Best Decision Ever? by Ellie Pegden

Summing up Week 1 was something that would take a lot of words. There were highs and lows (often quite literally) and the whole experience was a rollercoaster of emotions that, as I sit at home writing this, makes me desperate to relive it again and again. We went, we saw, we conquered. We sang some songs (#TeamFalafel), we built some fires, we swam in some lakes. We lived, we learned and we laughed. It was a trip like no other, and something I think everyone needs to know about, but then needs to go and do for themselves…


As a socially anxious person, meeting new people (and just spending time with people in general) is terrifying, and the idea of spending five days constantly surrounded by people – who, for the most part, were total strangers – was a daunting prospect. Sure, I’d made sure to ‘take a mate’ and arrived with three close friends, but the number of people on the bus in comparison to our little group was scary. Working it out, I only knew six people in my wave before Friday. I can know say that during the five days I was in Grasmere, I have spoken to everyone there at least once. I’ve made new friends and laughed so much these last few days that my cheeks are hurting and maybe a two-day break to recover is a good thing. Still, it’s too quiet being at home without the girls in my room. I’m already missing our impromptu dancing and singing and the constant snacking and laughing. Meeting new people was scary, but once the awkward introductions were over, it was totally worth it.


For me, participating in the activities was another level of fear altogether. My previous experiences with outdoor pursuits is hardly one to gloat about, and the mere thought of gorge scrambling or a mountain adventure was enough to make me regret my decision. But, as I got to know my team (#TeamFalafel) and we all started on building shelters and fires (it was a miracle the trees didn’t burn down) I started to ease into it more, and gradually found myself enjoying it, until later that afternoon I was gorge scrambling and living my best life. Things like that don’t happen in Teesside. We don’t swim in lakes or chant as we trek up a mountain. You don’t push yourself and achieve stuff like that sat at home bingeing on Netflix.


So, what was the highlight of my trip? Easily the end of the mountain adventure on Sunday. The satisfaction when we made it up to Easedale Tarn on Sunday afternoon (in relentless sun, I might add) was a feeling I can’t really compare to any other. Perhaps I was sweating like a pig and had no water, and Megan was burnt and Caitlyn was dead on the floor and Hamza was meditating, but there was immense pride when we all arrived at that lake, staggering towards some grass (thankfully it was sheep poo free) whilst Sam went to dunk his head in the lake for some lad points. We’d already made it to the top of Helm Crag, and – in spite of aching legs and hot weather – we’d somehow made it to this lake and were relishing in the fact that 1) we’d survived that walk, and 2) the scenery and views from there were stunning. Sunday’s walk was a true team building moment (we developed our own chant) and – although my neck kills from sunburn – I’d love to repeat it.
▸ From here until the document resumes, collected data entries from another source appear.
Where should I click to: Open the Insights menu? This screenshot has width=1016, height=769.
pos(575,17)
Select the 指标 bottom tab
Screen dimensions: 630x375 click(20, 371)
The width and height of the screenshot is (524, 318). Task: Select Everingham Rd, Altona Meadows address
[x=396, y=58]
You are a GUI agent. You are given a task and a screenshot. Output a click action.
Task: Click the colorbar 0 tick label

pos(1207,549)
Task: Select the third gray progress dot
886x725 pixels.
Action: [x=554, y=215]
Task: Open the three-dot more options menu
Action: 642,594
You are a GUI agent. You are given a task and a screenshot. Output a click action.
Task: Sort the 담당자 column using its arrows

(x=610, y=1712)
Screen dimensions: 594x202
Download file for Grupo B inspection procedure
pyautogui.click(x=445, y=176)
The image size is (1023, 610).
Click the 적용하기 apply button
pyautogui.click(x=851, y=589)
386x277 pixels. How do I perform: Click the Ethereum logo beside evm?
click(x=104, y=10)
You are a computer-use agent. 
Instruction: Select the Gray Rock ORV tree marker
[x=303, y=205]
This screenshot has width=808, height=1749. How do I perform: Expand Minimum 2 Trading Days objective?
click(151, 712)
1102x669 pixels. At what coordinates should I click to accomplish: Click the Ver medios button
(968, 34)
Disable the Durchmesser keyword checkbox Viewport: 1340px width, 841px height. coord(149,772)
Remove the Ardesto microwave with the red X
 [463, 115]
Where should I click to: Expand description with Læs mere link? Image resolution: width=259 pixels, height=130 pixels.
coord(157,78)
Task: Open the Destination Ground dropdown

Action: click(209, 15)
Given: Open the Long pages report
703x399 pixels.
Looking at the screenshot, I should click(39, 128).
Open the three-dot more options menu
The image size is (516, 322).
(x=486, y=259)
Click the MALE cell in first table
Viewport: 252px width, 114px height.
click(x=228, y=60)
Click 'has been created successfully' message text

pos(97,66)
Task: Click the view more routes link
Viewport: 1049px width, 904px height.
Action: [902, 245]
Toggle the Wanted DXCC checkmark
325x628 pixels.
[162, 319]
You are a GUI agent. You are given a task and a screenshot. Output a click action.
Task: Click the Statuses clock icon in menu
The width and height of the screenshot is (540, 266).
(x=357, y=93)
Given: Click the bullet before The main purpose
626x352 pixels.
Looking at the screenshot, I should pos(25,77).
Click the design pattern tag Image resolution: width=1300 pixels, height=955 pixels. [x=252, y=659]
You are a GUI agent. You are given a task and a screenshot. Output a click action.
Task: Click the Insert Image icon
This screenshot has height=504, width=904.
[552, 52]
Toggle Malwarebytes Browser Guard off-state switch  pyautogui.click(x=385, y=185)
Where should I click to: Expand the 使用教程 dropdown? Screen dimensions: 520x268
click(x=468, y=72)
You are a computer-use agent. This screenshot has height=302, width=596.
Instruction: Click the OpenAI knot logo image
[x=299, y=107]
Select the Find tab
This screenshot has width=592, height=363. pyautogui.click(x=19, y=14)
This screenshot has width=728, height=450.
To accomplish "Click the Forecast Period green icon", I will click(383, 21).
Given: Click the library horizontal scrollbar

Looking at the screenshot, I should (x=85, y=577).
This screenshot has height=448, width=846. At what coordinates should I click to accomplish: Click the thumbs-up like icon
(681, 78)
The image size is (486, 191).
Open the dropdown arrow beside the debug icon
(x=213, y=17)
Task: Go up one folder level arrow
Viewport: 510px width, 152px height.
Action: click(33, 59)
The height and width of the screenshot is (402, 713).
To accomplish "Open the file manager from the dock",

Maybe it was pouring with rain, and maybe the basement wasn’t the best smelling place, but the Monday night was a memory that will probably stick with me forever. Along with the rest of my friends, I was a part of an impromptu disco in the basement, belting out Mamma Mia! Hits (I’m aware now that I can’t sing) and dancing to the Cha Cha Slide in leggings and a baggy t-shirt. Maybe I looked like Shrek, and maybe I looked like I’d been dragged backwards through a bush, but you know what? I was living my best life. Surrounded by friends – old and new – I found myself learning what it’s like to have a good time, especially seeing as though my experience was free of any drama that comes with a school residential.


Simultaneously one of the most action-packed yet relaxed four days of my life was definitely a week to remember. I learned things about myself (and did things) I never thought I could. I made new friends, I had fun and I laughed until I couldn’t laugh anymore. Being at home is too quiet, so I may have already started my packing for Phase 2. I can’t wait to be reunited with the rest of Team Falafel & Co. I miss them so much. Roll on Phase 2!!